Start of Data for analysis
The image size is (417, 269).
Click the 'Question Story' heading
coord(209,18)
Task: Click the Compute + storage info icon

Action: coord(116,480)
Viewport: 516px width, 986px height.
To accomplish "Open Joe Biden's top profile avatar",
End of Data for analysis
Start of Data for analysis
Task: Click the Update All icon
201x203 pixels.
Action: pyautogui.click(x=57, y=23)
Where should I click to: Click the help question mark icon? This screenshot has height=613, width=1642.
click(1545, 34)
End of Data for analysis
Start of Data for analysis
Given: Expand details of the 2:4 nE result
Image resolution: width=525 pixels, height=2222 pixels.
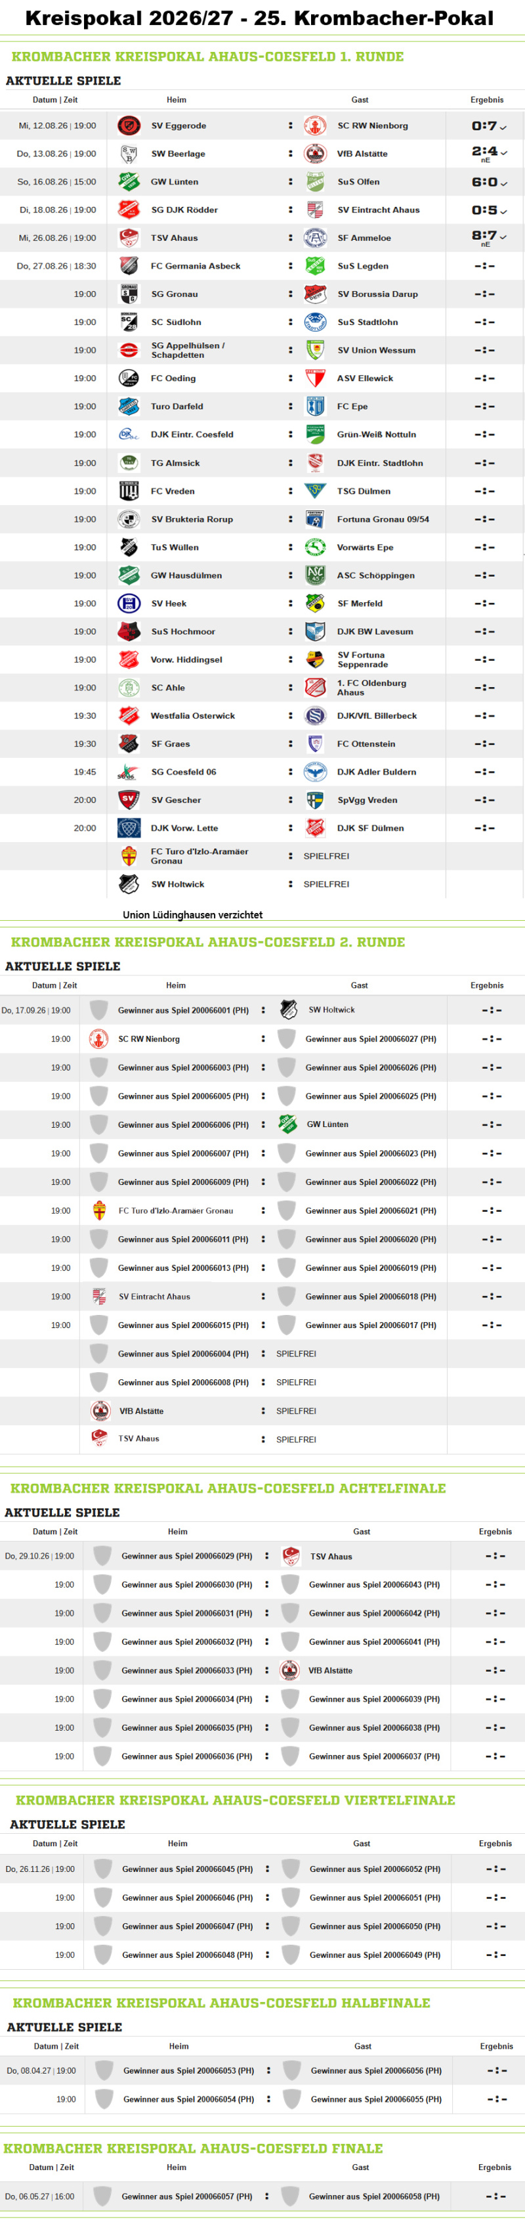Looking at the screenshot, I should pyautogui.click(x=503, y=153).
End of Data for analysis
→ Work instructions: Given the records above, restate word for word only the lines starting at the one with "Task: Click the Compute + storage info icon" and ending at the one with "Joe Biden's top".

→ Finished task:
Task: Click the Compute + storage info icon

Action: coord(116,480)
Viewport: 516px width, 986px height.
To accomplish "Open Joe Biden's top profile avatar",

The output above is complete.